Unfortunately in a democracy people get the government they deserve.
Well articulated, P! We’ve both a problem with our leadership and have hard choices to make!
LikeLiked by 3 people
Thanks for understanding. I tried to be as pc as possible but how do you make a political issue non pc😂
LikeLiked by 2 people
🙂 Say it like it is, my friend!
LikeLiked by 1 person
Will need to have another blog.
LikeLiked by 1 person
I’ll never figure the argument that walls won’t keep people out. And the issue about using a political act to get voters is well and alive in this USA as you said had happened in your birth country. I assume you “paid the price” to get here legally. If you came over a wall, I’d have to admit the wall didn’t stop everybody. 😀 Being raised on a farm, I can speak from experience that my daddy could keep his cattle in the field much better with a fence and a gate, than with no fence. Maybe you could just have a yellow line like on a football field and count the cows going across. Our neighbors wouldn’t settle for that. Now you didn’t expect me to be apolitical, did you?
LikeLike
Comparing human ingenuity to cattle? Have you heard about the thriving business of delivering babies of tourists who come to this country legally though anyone more than six months pregnant is not supposed to get a visa? What will a wall do there? What about all the tunnels that are routinely dug from Gaza Strip to Israel? Wall will stem the flow somewhat but won’t stop it. What the wall will do for sure is make many friends of POTUS rich at tax payers expense like another one looking for elusive WMD in the deserts of Iraq.
Luckily for your father, cattles can’t dig tunnels.
And yes, I did it all legally, of course not through Ellis Island.
As per my personal belief the root cause of immigration is inequality of wealth distribution and meddling of colonial powers in affairs of other countries. Asian countries are still paying the price of western colonization.
LikeLiked by 1 person
Apolitical? Hell no.
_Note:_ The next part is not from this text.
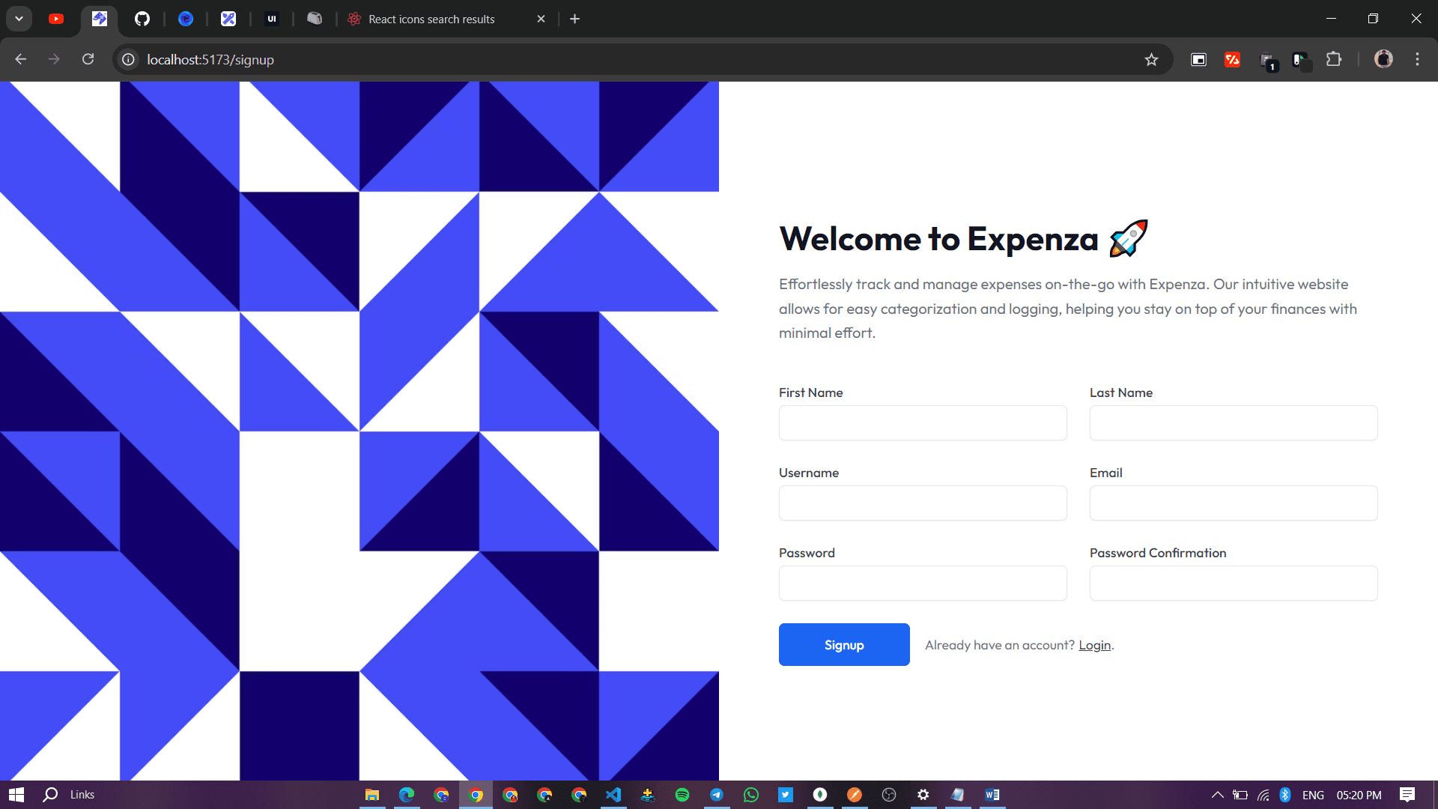Open Chrome's three-dot menu

click(1418, 59)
Where will be the fun in butting heads?
LikeLike
if a wall is to be built here in the usa to keep people out, it had better be much like the berlin wall with guard towers and orders to shoot on sight. that wall was somewhat effective but not total. changing the usa immigration laws, improving the courts (more judges and lawyers) and getting border countries to help with enforcement can help, but if there is a will, there is a way. changing how a person becomes a citizen by birth (anchor babies) is a must. we need immigrants. those how have entered legally have contributed greatly to this country and some that have entered illegally have too. it is also an economic issue as those how enter illegally preform jobs that others care not to do, but that brings up all sorts of more issues.
it is all a pretty sensitive issue and most talks bring up heated conversations.
LikeLiked by 1 person
Well said.
Yes, it’s a sensitive issue and every generation of politicians push it down the line for future.
Thanks for reading and your detailed comment.